MATERIAL FOR THE TASK:

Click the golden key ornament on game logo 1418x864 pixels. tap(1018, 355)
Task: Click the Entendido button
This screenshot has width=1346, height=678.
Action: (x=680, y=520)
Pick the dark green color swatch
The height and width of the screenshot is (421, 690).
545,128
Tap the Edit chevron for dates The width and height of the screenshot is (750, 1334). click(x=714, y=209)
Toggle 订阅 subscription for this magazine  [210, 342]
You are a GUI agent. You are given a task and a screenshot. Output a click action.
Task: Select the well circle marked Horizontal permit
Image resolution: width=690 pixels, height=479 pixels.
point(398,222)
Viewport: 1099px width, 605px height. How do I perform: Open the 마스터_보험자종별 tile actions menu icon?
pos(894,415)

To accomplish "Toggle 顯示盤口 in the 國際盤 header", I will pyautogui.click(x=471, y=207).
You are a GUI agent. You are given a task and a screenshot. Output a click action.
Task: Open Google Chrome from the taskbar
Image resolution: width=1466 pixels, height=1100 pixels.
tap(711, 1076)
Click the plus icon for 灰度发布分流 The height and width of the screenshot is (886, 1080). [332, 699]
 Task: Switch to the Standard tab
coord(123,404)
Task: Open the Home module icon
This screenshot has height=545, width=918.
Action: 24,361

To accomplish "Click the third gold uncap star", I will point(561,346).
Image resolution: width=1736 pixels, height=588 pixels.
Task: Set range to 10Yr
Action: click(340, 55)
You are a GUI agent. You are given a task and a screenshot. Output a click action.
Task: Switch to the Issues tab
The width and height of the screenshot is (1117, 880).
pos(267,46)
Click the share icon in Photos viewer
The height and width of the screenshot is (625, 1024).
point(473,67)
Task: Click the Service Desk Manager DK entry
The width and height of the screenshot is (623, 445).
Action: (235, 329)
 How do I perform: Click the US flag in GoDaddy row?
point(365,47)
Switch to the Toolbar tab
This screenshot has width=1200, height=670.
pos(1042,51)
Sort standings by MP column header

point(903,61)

TASK PROMPT:
Return every record, leaving each line exactly as it was given.

PROBLEM SOLUTION:
Click the golden key ornament on game logo 1418x864 pixels. tap(1018, 355)
Task: Click the Entendido button
This screenshot has width=1346, height=678.
Action: (x=680, y=520)
Pick the dark green color swatch
The height and width of the screenshot is (421, 690).
545,128
Tap the Edit chevron for dates The width and height of the screenshot is (750, 1334). click(x=714, y=209)
Toggle 订阅 subscription for this magazine  [210, 342]
You are a GUI agent. You are given a task and a screenshot. Output a click action.
Task: Select the well circle marked Horizontal permit
Image resolution: width=690 pixels, height=479 pixels.
point(398,222)
Viewport: 1099px width, 605px height. How do I perform: Open the 마스터_보험자종별 tile actions menu icon?
pos(894,415)

To accomplish "Toggle 顯示盤口 in the 國際盤 header", I will pyautogui.click(x=471, y=207).
You are a GUI agent. You are given a task and a screenshot. Output a click action.
Task: Open Google Chrome from the taskbar
Image resolution: width=1466 pixels, height=1100 pixels.
tap(711, 1076)
Click the plus icon for 灰度发布分流 The height and width of the screenshot is (886, 1080). [332, 699]
 Task: Switch to the Standard tab
coord(123,404)
Task: Open the Home module icon
This screenshot has height=545, width=918.
Action: 24,361

To accomplish "Click the third gold uncap star", I will point(561,346).
Image resolution: width=1736 pixels, height=588 pixels.
Task: Set range to 10Yr
Action: click(340, 55)
You are a GUI agent. You are given a task and a screenshot. Output a click action.
Task: Switch to the Issues tab
The width and height of the screenshot is (1117, 880).
pos(267,46)
Click the share icon in Photos viewer
The height and width of the screenshot is (625, 1024).
point(473,67)
Task: Click the Service Desk Manager DK entry
The width and height of the screenshot is (623, 445).
Action: (235, 329)
 How do I perform: Click the US flag in GoDaddy row?
point(365,47)
Switch to the Toolbar tab
This screenshot has width=1200, height=670.
pos(1042,51)
Sort standings by MP column header

point(903,61)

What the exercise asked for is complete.